------ Information
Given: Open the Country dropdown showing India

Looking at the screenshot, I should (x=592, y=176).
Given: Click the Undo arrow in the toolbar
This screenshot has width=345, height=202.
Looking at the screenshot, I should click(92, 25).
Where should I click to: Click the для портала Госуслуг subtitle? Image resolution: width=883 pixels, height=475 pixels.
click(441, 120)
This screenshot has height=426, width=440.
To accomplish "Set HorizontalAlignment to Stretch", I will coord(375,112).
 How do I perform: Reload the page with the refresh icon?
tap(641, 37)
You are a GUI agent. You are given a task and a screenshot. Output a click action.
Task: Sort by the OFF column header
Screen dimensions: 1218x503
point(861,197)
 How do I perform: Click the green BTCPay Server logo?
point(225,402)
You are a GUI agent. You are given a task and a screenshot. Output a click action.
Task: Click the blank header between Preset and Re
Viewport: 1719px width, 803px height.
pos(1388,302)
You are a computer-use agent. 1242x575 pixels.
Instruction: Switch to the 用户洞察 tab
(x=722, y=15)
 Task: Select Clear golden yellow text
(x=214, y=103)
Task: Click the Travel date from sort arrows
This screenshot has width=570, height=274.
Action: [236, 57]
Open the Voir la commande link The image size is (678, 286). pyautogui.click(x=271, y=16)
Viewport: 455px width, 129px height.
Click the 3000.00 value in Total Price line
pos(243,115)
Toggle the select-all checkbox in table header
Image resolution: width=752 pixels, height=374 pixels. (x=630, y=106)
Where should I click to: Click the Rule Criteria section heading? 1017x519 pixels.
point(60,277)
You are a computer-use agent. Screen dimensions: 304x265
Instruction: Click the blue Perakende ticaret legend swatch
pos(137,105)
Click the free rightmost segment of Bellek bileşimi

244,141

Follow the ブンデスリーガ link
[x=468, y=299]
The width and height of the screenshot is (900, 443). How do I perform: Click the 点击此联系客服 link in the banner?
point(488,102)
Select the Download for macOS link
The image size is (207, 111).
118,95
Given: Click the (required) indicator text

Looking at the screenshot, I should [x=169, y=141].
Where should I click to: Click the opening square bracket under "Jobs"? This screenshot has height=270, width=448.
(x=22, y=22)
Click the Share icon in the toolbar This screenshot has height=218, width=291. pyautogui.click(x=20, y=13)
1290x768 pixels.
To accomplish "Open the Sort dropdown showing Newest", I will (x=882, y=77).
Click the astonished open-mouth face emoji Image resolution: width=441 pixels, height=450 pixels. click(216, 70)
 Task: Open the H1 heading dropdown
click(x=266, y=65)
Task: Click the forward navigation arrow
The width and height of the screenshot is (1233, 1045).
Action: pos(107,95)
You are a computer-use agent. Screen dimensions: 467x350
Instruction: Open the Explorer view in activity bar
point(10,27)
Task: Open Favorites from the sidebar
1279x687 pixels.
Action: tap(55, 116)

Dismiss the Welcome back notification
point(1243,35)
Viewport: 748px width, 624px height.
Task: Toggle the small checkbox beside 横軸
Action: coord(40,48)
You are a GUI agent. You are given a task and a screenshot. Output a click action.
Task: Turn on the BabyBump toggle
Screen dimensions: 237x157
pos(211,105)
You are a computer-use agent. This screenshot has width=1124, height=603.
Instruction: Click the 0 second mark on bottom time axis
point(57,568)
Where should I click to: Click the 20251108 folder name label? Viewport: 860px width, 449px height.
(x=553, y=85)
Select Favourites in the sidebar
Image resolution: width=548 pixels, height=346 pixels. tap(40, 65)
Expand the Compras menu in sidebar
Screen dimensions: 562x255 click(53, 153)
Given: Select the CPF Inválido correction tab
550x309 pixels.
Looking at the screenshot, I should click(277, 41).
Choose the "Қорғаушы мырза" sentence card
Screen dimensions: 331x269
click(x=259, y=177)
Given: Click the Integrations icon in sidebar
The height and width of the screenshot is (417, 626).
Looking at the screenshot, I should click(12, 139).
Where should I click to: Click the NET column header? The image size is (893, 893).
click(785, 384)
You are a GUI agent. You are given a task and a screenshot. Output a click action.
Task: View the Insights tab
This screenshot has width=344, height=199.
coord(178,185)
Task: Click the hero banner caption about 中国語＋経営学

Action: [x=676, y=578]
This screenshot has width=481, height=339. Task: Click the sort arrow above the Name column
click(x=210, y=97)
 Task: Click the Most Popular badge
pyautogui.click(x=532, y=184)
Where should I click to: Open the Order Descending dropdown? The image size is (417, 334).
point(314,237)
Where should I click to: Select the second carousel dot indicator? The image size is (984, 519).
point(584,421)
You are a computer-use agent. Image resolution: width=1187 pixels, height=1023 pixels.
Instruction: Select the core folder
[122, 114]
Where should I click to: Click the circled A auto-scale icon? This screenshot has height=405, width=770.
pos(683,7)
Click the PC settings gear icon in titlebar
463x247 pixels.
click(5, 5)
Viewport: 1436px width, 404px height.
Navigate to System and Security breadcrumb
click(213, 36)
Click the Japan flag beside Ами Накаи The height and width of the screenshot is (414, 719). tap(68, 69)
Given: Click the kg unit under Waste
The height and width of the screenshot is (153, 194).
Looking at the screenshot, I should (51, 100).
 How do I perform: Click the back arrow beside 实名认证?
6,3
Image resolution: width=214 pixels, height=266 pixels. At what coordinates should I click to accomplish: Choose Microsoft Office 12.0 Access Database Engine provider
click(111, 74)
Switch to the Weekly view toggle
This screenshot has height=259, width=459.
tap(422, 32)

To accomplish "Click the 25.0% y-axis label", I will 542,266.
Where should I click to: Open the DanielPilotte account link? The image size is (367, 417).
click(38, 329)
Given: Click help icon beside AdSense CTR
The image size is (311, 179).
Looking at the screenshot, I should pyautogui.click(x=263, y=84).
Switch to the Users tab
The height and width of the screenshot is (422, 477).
------------
=== What is being asked ===
Please make an exact copy of the lines above from the line with "How do I perform: Reload" through the line with "Viewport: 455px width, 129px height.", both ends included.

=== Answer space ===
 How do I perform: Reload the page with the refresh icon?
tap(641, 37)
You are a GUI agent. You are given a task and a screenshot. Output a click action.
Task: Sort by the OFF column header
Screen dimensions: 1218x503
point(861,197)
 How do I perform: Click the green BTCPay Server logo?
point(225,402)
You are a GUI agent. You are given a task and a screenshot. Output a click action.
Task: Click the blank header between Preset and Re
Viewport: 1719px width, 803px height.
pos(1388,302)
You are a computer-use agent. 1242x575 pixels.
Instruction: Switch to the 用户洞察 tab
(x=722, y=15)
 Task: Select Clear golden yellow text
(x=214, y=103)
Task: Click the Travel date from sort arrows
This screenshot has width=570, height=274.
Action: [236, 57]
Open the Voir la commande link The image size is (678, 286). pyautogui.click(x=271, y=16)
Viewport: 455px width, 129px height.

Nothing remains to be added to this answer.